The PTC, currently set to expire at the end of the month, rewards qualifying owners of wind turbines a tax credit of 2.2 cents for every kilowatt-hour of power the turbines produce. For a 1.5-megawatt turbine -- a common size -- the credit could run as high as $30 per hour of energy production.

Predictably enough, in a year in which renewable energy incentives have been a political football, the PTC has seen its share of opposition from the right wing. That's not across-the-board opposition, however: a few Republican governors in states where wind power production is a significant part of the local economy have endorsed the idea of extending the PTC.

In the letter, the AWEA's CEO Denise Bode credits the PTC with a 12-fold increase in wind turbine production over the last five years. For some months wind industry analysts have pinned a moderate decline in industry activity on the looming expiration of the tax credit. Bode urges the Senators and Representatives to renew the PTC in during the lame duck session, projecting that 37,000 jobs may be lost in the first quarter of 2013 if the subsidy is allowed to expire:

Our top policy priority in the lame duck session is an immediate extension of the PTC, allowing projects that commence construction by the end of 2013 to qualify for the credit.

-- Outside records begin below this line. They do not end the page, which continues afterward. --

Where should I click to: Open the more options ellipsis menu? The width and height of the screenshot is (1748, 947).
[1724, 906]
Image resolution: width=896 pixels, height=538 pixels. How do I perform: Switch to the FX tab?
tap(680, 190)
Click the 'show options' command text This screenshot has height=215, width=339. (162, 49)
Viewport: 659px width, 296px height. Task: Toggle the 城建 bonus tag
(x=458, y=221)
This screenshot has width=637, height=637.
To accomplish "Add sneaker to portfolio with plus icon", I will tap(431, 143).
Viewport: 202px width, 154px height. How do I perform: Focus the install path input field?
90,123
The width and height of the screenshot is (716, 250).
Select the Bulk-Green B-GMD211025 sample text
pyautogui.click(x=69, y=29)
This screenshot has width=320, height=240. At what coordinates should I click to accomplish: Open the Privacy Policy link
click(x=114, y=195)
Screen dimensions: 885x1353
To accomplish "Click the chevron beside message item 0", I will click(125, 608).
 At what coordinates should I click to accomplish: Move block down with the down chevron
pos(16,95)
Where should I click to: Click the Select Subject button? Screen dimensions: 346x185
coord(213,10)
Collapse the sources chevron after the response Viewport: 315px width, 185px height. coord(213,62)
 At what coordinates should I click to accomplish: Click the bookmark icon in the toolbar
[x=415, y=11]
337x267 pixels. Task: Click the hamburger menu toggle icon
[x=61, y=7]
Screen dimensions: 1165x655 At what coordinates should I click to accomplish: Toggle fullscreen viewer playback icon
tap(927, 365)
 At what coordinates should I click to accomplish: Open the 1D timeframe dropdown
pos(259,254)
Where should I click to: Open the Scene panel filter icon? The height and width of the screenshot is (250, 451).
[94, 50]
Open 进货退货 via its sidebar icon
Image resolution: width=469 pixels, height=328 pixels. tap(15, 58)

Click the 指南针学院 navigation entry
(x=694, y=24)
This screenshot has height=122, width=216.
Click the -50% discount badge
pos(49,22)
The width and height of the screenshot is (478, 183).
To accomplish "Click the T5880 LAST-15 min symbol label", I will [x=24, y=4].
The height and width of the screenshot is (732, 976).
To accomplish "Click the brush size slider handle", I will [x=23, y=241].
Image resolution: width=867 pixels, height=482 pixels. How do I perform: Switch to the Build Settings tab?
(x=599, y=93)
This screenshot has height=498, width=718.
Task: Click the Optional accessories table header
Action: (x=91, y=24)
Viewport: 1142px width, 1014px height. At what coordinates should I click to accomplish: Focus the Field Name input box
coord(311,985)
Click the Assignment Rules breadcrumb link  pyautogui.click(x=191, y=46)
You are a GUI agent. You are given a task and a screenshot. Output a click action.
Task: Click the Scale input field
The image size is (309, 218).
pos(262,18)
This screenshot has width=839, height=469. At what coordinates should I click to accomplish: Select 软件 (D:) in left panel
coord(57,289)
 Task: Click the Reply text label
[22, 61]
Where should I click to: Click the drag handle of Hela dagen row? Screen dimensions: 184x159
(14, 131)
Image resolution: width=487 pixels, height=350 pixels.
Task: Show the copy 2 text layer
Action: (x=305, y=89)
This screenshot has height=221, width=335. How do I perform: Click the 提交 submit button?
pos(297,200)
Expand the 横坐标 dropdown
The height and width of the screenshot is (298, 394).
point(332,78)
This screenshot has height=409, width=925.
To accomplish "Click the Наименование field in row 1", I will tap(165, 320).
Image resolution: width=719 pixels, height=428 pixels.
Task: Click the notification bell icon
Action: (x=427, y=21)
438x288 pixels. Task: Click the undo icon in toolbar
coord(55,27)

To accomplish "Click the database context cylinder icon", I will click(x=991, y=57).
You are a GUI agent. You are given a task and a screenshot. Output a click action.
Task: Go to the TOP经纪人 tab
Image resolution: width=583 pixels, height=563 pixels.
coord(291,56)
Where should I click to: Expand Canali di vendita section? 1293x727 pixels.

Critics of the PTC have challenged wind advocates over the PTC, asking how long the federal government is going to have to prop up the industry before it can stand on its own, the implication being that it won't. But in the letter, Bode offers a fairly specific timeline for winding down the PTC:

Analytical results indicate that a PTC beginning with 2.2 cents per kilowatt-hour, or 100 percent of the current level for projects that begin construction in 2013, followed by 90 percent, 80 percent, 70 percent, 60 percent, and then 60 percent of the current level for projects that are placed in service in years 2014 through 2018, with no PTC in 2019 or afterwards, would sustain a minimally viable industry, able to continue achieving cost reductions.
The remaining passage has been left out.